ここで3月31日で資格喪失と伝えてしまった場合、3月31日は国民健康保険と社会保険のどちらですか、ということになってしまいます。社会保険に加入した日が国民健康保険の資格喪失日です。気を付けましょう。
社会保険から切り替える注意点
こちらも、国民健康保険から社会保険に切り替えた際と同じです。社会保険の資格喪失日は、会社を退職した日の翌日です。会社を退職した日ではありません。例えば、5月15日に会社を退職した場合は、社会保険の資格喪失日は5月16日となります。そのため、5月15日を資格喪失日と各役所、役場に伝えてしまうと、5月15日分が空いてしまいます。
そうすると、会社に「○○さんの資格喪失日はいつでしょうか」と各役所、役場から連絡が入ってしまいます。被保険者本人ももちろんですが、会社の総務部の方も間違えないように気を付けましょう。
また、前述した通り、社会保険は保険料を会社と被保険者で折半でしたが、国民健康保険の場合は全額自費となるため、退職したら納付すべき健康保険料が倍になってしまいます。
国民健康保険と社会保険の健康保険証の違い
最後に、国民健康保険と社会保険の健康保険証の違いについて紹介します。国民健康保険と社会保険では、健康保険証の取り扱い方が変わってきますので、こちらをよく読んで、取り扱い方を間違わないように注意してください。主には有効期限の有無と、資格を喪失した際の健康保険証の対処方法が異なります。
国民健康保険の健康保険証
国民健康保険の健康保険証は、各市区町村によって異なります。厚紙でカード型、厚紙で折り畳み式のバタフライ型、と様式も様々です。国民健康保険の健康保険証は有効期間があり、有効期間が近づくと、郵送で新しい健康保険証が届きます。古くなった保険証は各役所、役場に返却するか、処分してください。
ただし、国民健康保険の資格を喪失して社会保険に加入する場合は、処分せずに、各役所、役場に返却してください。処分してしまった場合は、健康保険課の窓口でその旨を伝えてください。
社会保険の健康保険証
社会保険の健康保険証はカード型になっています。被保険者と扶養者全員分あり、扶養者の健康保険証には被保険者の名前が記載されています。裏に住所を記載する欄と、臓器提供の可否を記入する欄があります。社会保険の健康保険証は、国民健康保険の健康保険証と異なり、有効期限がなく、退職するまで使うことになります。

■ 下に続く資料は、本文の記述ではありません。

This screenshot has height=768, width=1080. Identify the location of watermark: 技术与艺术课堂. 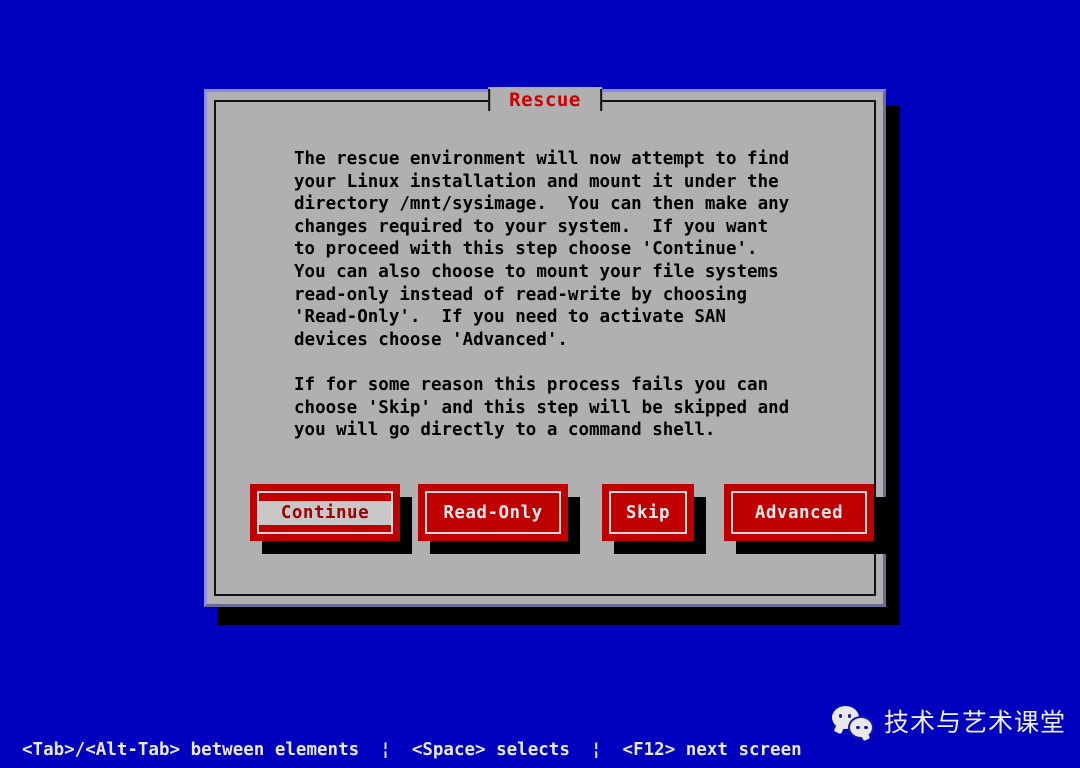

前述しましたが、社会保険を資格喪失した際は、健康保険証を会社に返却してください。間違っても処分しないでください。処分してしまうと、健康保険協会から催促状が郵便で届きます。万が一処分してしまった場合は、会社の総務部に連絡してください。
国民健康保険と社会保険は運営団体・加入条件などが違う
今回は、国民健康保険と社会保険の違いについて紹介しました。主には運営団体と加入条件が異なります。また、保険料の納付額、高額医療費についても国民健康保険と社会保険で差があります。国民健康保険と社会保険の違いがよくわからないという方は、どうかこちらの記事がお役に立てば幸いです。ご閲覧ありがとうございました。